> [Document text]:
========
Restore mobility where scars limit it.
Find and activate smaller stabilizing muscles.
. . . among some other things. To sum it up, “It’s like putting a therapist in your back pocket for several days,” according to one Equinox massage therapist interviewed for the piece.
Open your shoulders for better posture.
The article describes the effects of rounded posture on our back muscles: “Think of a rubber band,” aforementioned massage therapist says. “Pull it in opposite directions and the band will tighten as it tries to snap back to its natural position. In the same way, stretched muscles often spasm and lead to knots.”
Leaving the posture conversation aside, I’ll just address the rubber band analogy. Our soft connective tissue—like the tissue that makes up the bulk of what we call muscle—does have elastic qualities like a rubber band, but it ALSO has viscous qualities like honey. That makes our muscle tissue actually viscoelastic like a gummy worm. I don’t think it even requires tissue mechanics for us to know that our muscles aren’t snapping back anywhere after we stretch them. We would be a convulsing mess in every yoga class—our limbs snapping back into place after every pose—and the stretch sensation or perceived elongation of our tissues wouldn’t last a moment longer than the time spent performing the stretch! We also don’t know much about muscle knots, what they are or how they’re caused—so the claim that a stretched muscle will knot up while “snapping” back into place has no basis.
The suggestion in the article is to tape up your back and shoulders while in an upright posture, so that every time you slouch, you’ll feel the tug of the tape that will remind you to straighten up. That’s right—if you’re a sloucher, the answer is to chronically contract your back and shoulder muscles to avoid knots . . .
Restore mobility where scars limit it.
“Think of that rubber band again—that’s your fascia, the connective tissues that encase your muscles and help you move freely. Now imagine placing a heavy object on top of it. All of a sudden, its movements are limited.” The offered solution is to pull and tape the scar tissue to remove the pressure off the underlying layers of tissue.
First of all, as we discussed above, connective tissue (fascia is a type of connective tissue) has a viscoelastic mechanical property. Fascia also has various other mechanical properties that determine how it behaves, but a rubber band is not one of them. Second, scar tissue IS fascia, however it is fascia whose collagen fibers are organized differently so that it is less functional than other types of fascia. Third, our tissues are so intricately connected! If a piece of tape on a scar can unload pressure from deeper layers of woven and interconnected tissue so much that those deeper tissues actually behave differently, it has not yet been qualified in the research.
Find and activate smaller, stabilizing muscles.
The article suggests taping up your abs for sensory input so you can feel when they’re working or not during exercise. That idea seems plausible (considering that the majority of the research results that conclude KT Tape effective can be boiled down to sensory input causing change in movement behavior) . . . were it not for the article’s suggestion to tape your transverse abdominis! Your TvA is your deepest abdominal muscle under several layers of tissue and other muscles. The idea that a piece of tape on your belly can help you determine the activation of this deep muscle is highly unlikely.
This blog post addresses about half the claims made in the article. The point isn’t about KT Tape. The point is that the internet today allows anyone to say anything. The dissemination of false information is at an all-time high even from legitimate publications and professionally licensed doctors and therapists. Always get a second and third and fourth opinion. Just remember, the more certain the claim sounds, the more likely it’s not an evidence based claim.
========
> [Data for review]:

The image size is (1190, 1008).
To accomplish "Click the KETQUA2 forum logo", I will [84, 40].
========
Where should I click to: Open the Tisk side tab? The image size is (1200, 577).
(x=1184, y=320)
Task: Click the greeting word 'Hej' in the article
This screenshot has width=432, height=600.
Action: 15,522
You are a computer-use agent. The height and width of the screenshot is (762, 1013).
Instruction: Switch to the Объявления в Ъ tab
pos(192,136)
========
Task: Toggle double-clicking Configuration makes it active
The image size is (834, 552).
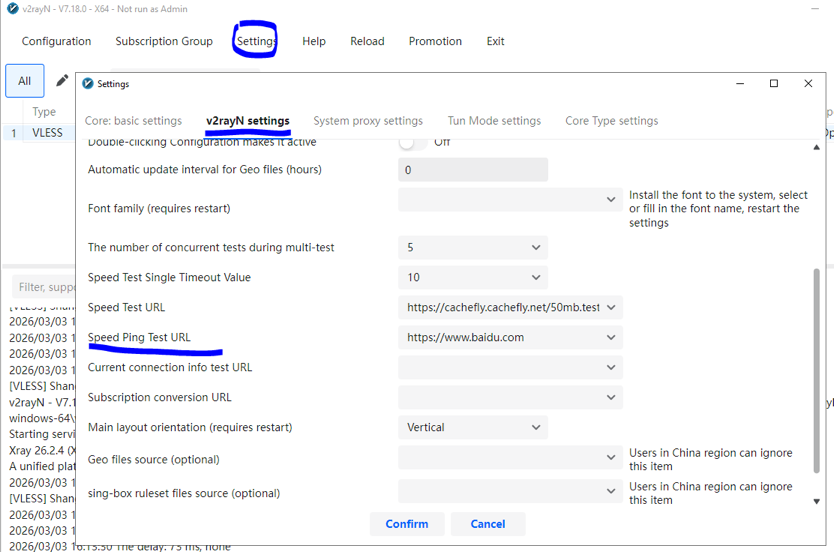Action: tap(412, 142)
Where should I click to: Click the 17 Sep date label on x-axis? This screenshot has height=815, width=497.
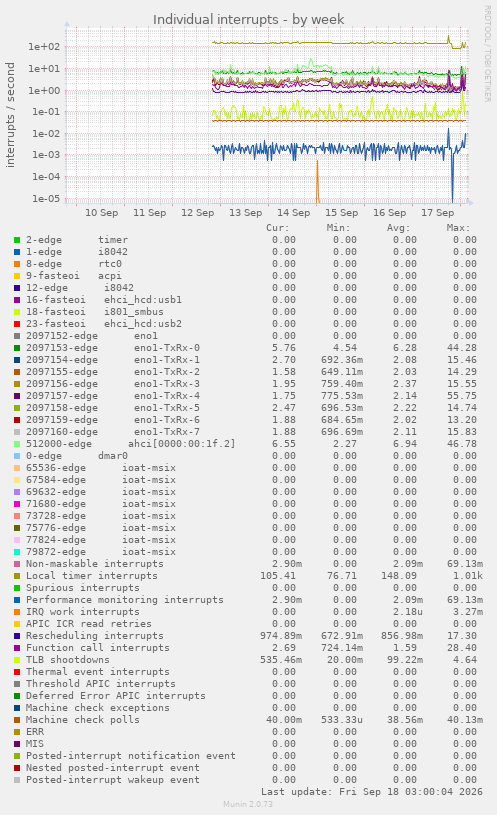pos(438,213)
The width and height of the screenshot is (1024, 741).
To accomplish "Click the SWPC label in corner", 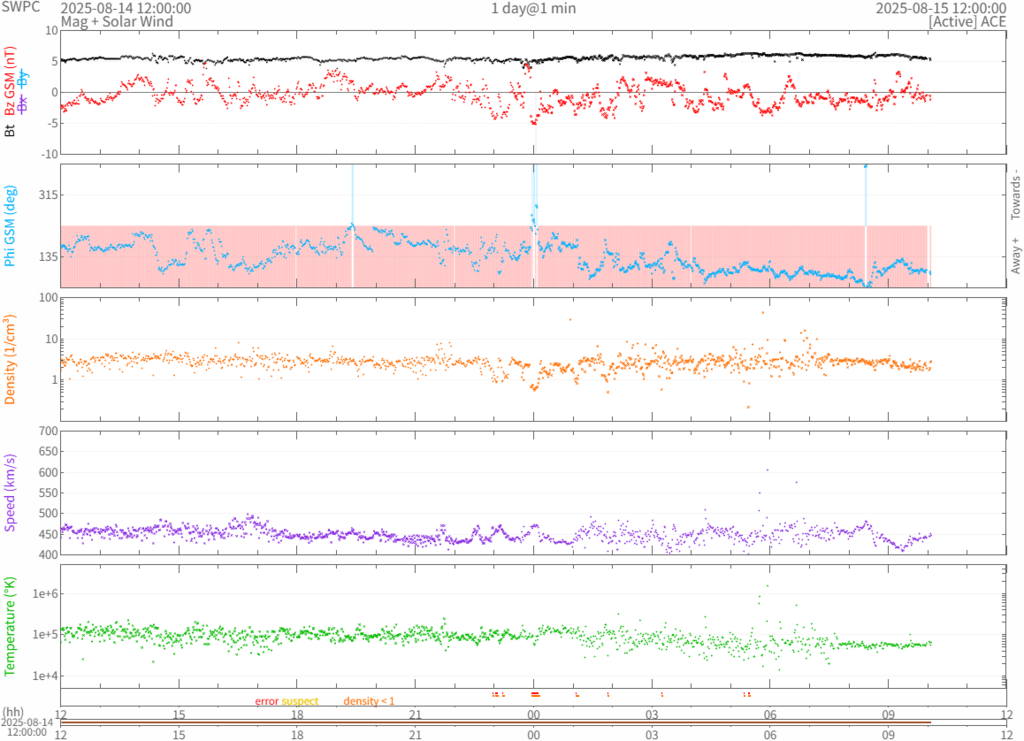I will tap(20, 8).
========
> [What to do]: In the text about KT Tape claims, which muscle does the criticized article suggest taping so you can feel whether it is working during exercise?

> [Exercise output]: The transverse abdominis (TvA), the deepest abdominal muscle.